• **Activity**: What you return must be an exact copy of the lines in the listing below between the line holding "Viewport: 667px width, 450px height." and the line holding "The height and width of the screenshot is (494, 870).", inclusive, and nothing more.

• **Data provided**:

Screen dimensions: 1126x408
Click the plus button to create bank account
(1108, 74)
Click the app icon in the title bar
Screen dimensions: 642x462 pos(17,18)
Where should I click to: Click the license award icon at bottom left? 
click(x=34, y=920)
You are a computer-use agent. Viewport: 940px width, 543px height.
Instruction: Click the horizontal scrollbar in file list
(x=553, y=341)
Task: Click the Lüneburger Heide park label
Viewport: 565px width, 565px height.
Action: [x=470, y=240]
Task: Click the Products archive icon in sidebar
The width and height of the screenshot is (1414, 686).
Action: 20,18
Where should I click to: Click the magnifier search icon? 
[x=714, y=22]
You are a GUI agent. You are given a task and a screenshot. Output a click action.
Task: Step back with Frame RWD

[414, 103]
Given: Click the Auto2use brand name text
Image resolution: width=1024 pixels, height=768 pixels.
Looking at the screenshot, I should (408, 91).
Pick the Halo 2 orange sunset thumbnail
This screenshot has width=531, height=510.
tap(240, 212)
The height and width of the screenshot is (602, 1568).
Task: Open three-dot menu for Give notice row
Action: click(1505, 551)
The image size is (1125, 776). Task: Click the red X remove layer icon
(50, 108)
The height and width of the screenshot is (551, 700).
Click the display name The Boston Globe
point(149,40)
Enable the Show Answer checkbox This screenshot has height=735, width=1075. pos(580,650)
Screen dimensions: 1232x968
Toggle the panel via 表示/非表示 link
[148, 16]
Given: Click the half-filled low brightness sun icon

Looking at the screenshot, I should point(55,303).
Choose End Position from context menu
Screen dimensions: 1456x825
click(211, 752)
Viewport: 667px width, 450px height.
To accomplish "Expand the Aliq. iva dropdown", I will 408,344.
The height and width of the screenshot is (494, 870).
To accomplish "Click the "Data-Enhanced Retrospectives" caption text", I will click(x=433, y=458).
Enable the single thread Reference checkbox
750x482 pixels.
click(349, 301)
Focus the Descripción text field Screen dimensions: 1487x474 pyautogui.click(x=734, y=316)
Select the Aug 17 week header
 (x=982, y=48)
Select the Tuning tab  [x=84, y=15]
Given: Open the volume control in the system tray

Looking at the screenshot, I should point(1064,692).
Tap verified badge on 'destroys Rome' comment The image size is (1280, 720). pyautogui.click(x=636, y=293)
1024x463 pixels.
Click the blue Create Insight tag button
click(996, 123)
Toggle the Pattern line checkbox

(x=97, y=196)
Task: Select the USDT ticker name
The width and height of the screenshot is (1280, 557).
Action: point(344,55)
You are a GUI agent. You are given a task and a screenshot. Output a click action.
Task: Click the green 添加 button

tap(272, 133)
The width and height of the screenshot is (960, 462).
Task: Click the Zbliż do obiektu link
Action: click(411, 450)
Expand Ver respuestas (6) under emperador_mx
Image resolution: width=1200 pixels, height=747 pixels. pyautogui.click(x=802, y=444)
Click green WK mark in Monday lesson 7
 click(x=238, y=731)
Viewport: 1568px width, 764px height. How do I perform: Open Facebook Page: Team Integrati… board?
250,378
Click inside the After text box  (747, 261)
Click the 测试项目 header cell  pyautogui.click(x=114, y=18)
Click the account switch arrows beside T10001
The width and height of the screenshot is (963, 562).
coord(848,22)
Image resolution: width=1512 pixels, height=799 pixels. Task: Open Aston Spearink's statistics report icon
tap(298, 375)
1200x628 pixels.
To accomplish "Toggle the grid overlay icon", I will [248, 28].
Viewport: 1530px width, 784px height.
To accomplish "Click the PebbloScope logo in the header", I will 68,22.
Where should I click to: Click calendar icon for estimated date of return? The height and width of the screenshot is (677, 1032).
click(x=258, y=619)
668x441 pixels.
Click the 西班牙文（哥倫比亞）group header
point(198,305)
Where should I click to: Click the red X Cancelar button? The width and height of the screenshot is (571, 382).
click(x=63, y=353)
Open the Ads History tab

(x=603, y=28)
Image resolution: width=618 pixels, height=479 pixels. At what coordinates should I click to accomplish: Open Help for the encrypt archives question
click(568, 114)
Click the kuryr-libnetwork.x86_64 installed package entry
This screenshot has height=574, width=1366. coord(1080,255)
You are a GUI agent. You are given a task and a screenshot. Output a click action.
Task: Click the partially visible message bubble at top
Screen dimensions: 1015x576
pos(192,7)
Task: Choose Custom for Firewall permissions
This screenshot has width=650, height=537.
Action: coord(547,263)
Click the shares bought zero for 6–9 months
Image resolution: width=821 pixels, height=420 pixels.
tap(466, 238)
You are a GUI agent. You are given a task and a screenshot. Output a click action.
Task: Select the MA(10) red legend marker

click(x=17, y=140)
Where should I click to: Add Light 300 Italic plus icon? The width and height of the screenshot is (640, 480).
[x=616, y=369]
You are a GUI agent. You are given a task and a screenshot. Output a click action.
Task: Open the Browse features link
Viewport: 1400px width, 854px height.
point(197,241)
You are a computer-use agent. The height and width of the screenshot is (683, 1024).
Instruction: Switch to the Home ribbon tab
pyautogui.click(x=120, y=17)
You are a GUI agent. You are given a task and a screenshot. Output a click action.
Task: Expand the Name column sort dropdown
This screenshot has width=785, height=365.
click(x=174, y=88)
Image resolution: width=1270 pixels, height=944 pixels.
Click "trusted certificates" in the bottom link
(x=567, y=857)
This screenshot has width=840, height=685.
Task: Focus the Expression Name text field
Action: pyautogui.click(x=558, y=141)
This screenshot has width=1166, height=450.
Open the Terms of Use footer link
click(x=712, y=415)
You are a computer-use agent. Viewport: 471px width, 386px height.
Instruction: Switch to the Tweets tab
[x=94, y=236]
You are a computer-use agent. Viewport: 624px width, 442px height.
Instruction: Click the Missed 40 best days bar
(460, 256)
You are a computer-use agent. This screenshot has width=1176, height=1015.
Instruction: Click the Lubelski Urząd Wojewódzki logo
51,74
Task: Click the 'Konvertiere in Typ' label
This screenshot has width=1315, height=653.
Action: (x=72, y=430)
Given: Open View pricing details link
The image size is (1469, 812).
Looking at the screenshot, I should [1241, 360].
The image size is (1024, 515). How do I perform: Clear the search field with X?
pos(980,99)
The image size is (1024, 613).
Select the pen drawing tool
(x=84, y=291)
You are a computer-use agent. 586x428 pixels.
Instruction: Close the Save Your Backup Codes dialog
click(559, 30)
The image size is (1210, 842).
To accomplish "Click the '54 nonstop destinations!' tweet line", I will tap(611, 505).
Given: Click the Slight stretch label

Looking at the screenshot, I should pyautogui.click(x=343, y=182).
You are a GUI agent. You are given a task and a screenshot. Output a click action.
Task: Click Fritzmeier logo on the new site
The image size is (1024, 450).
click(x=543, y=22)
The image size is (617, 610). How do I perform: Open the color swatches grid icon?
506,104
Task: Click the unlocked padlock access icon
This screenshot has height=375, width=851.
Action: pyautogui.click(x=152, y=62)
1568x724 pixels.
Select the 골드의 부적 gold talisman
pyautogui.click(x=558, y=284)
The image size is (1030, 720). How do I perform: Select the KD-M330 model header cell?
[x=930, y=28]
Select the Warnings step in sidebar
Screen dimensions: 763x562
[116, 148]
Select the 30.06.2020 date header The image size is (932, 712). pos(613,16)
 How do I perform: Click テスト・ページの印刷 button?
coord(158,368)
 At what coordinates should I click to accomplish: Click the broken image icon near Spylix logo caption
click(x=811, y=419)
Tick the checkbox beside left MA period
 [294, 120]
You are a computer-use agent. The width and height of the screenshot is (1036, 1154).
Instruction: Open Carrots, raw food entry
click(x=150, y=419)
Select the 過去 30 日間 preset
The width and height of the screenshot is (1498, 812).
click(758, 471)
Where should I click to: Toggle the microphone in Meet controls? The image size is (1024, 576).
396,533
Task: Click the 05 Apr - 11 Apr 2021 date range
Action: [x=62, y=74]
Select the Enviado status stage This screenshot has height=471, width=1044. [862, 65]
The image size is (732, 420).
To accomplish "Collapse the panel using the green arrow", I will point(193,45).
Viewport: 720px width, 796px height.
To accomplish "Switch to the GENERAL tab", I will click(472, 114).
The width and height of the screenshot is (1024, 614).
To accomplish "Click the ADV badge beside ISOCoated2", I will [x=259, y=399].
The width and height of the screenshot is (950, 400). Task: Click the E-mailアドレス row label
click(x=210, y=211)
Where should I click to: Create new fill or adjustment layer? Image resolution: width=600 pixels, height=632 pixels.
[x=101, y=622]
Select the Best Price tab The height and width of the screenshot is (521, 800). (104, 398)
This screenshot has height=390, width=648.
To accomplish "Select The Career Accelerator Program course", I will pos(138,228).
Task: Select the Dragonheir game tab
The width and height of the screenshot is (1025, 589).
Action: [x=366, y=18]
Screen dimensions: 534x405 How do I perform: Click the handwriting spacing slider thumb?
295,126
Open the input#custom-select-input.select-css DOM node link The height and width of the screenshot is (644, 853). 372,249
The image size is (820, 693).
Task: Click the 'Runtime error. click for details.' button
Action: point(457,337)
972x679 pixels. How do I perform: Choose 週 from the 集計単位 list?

• **Response to this task**:
Viewport: 667px width, 450px height.
To accomplish "Expand the Aliq. iva dropdown", I will 408,344.
The height and width of the screenshot is (494, 870).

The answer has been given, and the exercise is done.